* **Source material**:
Content starts

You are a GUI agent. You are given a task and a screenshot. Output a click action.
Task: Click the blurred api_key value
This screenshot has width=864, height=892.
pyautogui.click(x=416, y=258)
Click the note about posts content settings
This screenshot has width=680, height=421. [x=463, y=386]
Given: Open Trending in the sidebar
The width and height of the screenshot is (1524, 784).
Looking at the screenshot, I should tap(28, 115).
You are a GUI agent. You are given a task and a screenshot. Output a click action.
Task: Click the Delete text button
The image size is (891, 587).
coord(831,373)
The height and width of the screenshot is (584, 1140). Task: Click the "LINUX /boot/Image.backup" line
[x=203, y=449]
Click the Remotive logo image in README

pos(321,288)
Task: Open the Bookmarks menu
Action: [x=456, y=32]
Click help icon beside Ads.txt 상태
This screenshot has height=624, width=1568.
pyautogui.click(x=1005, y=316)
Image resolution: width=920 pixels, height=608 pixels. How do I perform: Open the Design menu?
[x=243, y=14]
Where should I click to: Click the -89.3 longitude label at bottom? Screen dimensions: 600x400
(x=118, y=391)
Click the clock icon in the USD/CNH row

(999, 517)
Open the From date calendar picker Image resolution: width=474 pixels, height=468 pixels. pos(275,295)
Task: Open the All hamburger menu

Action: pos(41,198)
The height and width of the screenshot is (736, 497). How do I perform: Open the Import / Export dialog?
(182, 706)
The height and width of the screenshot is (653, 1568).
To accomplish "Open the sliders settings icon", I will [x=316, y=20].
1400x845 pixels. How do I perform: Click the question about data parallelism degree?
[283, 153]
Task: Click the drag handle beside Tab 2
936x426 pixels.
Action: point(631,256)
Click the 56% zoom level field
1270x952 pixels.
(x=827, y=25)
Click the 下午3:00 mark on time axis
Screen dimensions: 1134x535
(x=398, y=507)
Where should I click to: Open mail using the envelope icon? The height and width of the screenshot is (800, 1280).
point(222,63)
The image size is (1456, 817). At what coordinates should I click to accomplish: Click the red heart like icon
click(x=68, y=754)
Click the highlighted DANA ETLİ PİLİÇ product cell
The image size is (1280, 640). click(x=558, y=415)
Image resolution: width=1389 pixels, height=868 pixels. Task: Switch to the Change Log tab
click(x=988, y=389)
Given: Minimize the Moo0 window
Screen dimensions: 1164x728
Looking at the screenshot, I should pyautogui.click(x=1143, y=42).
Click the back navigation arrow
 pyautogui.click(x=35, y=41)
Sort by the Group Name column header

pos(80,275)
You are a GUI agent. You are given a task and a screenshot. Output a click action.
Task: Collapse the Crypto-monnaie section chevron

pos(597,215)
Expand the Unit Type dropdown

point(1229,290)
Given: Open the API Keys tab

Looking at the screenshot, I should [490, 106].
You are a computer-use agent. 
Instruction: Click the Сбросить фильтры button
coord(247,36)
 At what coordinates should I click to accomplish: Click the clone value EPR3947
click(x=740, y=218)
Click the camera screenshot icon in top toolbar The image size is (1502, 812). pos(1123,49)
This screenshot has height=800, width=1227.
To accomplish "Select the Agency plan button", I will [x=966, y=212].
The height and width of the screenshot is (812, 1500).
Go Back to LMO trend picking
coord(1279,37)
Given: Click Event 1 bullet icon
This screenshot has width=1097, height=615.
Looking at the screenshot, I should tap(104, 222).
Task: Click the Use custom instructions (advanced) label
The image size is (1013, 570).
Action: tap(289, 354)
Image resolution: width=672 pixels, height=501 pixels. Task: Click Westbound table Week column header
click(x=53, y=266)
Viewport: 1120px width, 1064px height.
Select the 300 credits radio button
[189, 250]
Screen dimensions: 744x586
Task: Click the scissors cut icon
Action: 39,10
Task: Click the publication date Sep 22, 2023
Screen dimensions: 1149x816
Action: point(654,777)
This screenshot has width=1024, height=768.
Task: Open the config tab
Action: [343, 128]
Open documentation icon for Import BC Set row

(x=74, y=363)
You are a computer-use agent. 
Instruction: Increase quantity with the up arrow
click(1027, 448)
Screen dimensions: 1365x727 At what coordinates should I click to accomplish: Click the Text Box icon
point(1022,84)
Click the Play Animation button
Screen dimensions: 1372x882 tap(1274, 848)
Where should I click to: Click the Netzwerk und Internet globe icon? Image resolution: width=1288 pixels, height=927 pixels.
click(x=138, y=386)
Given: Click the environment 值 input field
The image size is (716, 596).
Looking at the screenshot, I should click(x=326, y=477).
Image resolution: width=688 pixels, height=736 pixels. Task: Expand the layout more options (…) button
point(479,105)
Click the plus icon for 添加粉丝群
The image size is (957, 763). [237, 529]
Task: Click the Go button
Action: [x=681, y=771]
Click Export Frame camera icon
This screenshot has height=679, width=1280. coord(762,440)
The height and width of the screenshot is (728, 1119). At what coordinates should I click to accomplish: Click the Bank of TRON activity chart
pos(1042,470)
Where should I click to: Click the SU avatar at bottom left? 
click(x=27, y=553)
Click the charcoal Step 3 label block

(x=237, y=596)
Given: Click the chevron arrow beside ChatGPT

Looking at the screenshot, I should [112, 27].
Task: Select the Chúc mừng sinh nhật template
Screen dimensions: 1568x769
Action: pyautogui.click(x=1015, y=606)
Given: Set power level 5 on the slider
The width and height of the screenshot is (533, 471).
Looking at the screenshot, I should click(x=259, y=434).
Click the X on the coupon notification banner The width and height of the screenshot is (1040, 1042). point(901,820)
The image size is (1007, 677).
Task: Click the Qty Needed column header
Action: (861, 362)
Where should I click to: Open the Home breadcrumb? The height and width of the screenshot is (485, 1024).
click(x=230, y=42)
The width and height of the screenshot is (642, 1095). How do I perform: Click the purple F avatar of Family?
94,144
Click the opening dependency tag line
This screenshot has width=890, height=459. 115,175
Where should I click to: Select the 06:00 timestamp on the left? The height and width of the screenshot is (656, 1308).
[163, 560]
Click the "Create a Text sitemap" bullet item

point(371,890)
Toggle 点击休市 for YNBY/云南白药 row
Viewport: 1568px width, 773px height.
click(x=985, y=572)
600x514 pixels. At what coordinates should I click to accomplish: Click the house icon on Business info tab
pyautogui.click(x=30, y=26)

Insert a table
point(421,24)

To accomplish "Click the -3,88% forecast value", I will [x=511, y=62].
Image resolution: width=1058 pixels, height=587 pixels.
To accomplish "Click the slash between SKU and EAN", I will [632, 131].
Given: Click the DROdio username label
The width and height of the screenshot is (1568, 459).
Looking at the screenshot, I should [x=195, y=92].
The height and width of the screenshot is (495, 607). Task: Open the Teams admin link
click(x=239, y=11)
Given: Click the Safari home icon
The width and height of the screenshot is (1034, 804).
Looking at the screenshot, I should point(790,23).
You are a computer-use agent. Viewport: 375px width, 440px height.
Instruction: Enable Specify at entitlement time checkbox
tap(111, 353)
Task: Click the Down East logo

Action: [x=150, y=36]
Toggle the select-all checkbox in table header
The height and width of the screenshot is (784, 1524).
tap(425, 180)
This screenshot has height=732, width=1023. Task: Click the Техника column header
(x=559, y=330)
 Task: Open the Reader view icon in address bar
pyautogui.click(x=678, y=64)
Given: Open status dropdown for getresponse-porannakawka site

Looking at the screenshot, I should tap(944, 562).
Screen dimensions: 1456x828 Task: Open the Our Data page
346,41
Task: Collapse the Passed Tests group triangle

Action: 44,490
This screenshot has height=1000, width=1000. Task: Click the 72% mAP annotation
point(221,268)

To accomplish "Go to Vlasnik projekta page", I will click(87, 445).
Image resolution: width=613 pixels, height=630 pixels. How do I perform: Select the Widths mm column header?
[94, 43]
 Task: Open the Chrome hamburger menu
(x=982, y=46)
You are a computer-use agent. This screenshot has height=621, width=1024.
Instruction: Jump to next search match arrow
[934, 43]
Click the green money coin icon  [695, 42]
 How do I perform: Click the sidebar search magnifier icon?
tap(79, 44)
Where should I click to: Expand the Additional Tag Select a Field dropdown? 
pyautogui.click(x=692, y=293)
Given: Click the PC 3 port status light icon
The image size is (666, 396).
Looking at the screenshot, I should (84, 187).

Content ends

* **Work request**: Beginning with the line containing "Screen dimensions: 1456x828" in the material above, copy every line exactly until you have copied the line containing "You are a computer-use agent. This".

* **Task answer**:
Screen dimensions: 1456x828 Task: Open the Our Data page
346,41
Task: Collapse the Passed Tests group triangle

Action: 44,490
This screenshot has height=1000, width=1000. Task: Click the 72% mAP annotation
point(221,268)

To accomplish "Go to Vlasnik projekta page", I will click(87, 445).
Image resolution: width=613 pixels, height=630 pixels. How do I perform: Select the Widths mm column header?
[94, 43]
 Task: Open the Chrome hamburger menu
(x=982, y=46)
You are a computer-use agent. This screenshot has height=621, width=1024.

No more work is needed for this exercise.